* **TASKS TO COMPLETE**:
• A. In the passage on carbonate mounds in Porcupine Basin, which three types of mound provinces are identified?
• B. Continue the passage on carbonate mounds in Porcupine Basin from its final sentence.
━━━ GIVEN PASSAGE ━━━
The carbonate mound build-up phenomenon, driven by microbial automicrite formation, is recognized to have been a prominent process throughout the Paleozoic. This process was generally believed to be extinct since the end of the Mesozoic. Fossil mounds are important reservoirs of oil and gas in a number of hydrocarbon provinces. In recent years, industrial efforts to explore deeper water environments have yielded increasing evidence of the existence of extended modern mound provinces, rich in deepwater corals, sponges, and other colonial invertebrates, along various continental margins of the world. Ocean Drilling Program (ODP) Leg 182 shed light on environmental controls on bryozoan mounds off South Australia (Feary, Hine, Malone, et al., 1999; James et al., 2000). In the Atlantic, mound provinces have been reported off southwest Brazil, Angola, Mauritania, Rockall Trough, and Norway, but the most intensively studied site is no doubt Porcupine Basin, southwest of Ireland, which in recent years has been the focus of more than 20 cruises, mobilizing the flagships of oceanography.

An overview of Porcupine Basin and the mound provinces is shown on Figure F1. Three different types of mound provinces are identified:

• Hovland mounds
• Magellan mounds
• Belgica mounds

Hovland Mounds

The first mound occurrences reported from industrial data on the northern slope of Porcupine Basin (Hovland et al., 1994) led to the unveiling of a complex setting with large multiphased contourite deposits and high-energy sediment fills, topped by a set of outcropping single mounds or elongated mound clusters up to 250 m high (Henriet et al., 1998; De Mol et al., 2002).
━━━ COLLECTED DATA ━━━
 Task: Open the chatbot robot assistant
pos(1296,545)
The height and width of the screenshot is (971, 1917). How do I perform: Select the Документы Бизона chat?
━━━
* **RESULTS BY TASK**:
• A. Hovland mounds, Magellan mounds, and Belgica mounds.

• B.
Magellan Mounds

The Hovland mounds are flanked to the north and west by a crescent-shaped, well-delineated province with a very high density of buried medium-sized mounds (1 mound/km2; average height = 60–80 m). We estimate a total of more than 1500 buried mounds (Huvenne et al., 2003). Joint interpretations of high-resolution data (Henriet et al., 2001) and three-dimensional (3-D) industrial data (Huvenne et al., 2002) shed light on the presence of a past slope failure with large angular blocks, for a large part, underlying the mound cluster.

Belgica Mounds

On the eastern margin of Porcupine Basin, a 45 km long range of large mounds towers from a strongly erosive surface (Fig. F2). The mounds partly root on an enigmatic, locally very thick, acoustically rather transparent horizon of unknown age and composition (Henriet et al., 1998; Van Rooij et al., 2003) and partly on a layered sequence capped by a surprising set of short-wavelength, sigmoidal depositional units (De Mol et al., 2002; Van Rooij et al., 2003). The Belgica mounds province consists of 66 conical mounds (single or in elongated clusters) in water depths ranging from 550 to 1025 m.

The mounds are partly enclosed in an impressive set of contourites (Van Rooij et al., 2003). Mounds typically trap sediment on their upslope flank, which is consequently buried, while their seaward side is well exposed and forms a steep step in the bathymetry. Average slopes amount to 10°–15°. The largest mounds have a height of ~170 m.

In the deeper part of the Belgica mound province, an extremely "lively" mound was discovered in 1998 on base of a very diffuse surface acoustic response. This mound, known as Thérèse mound, was selected as a special target site to study processes involved in mound development within the European Union Fifth Framework (EU-F5) research projects GEOMOUND (The Mound Factory: Internal Controls), ECOMOUND (Environmental Controls on Mound Formation along the European Margin), and ACES (Atlantic Coral Ecosystem Study; Foubert et al., in press; De Mol et al., unpubl. data). Video imaging revealed that Thérèse mound, jointly with its closest neighbor Galway mound, might be one of the richest deepwater coral environments in the Porcupine Seabight (PSB), remarkably in the middle of otherwise barren mounds.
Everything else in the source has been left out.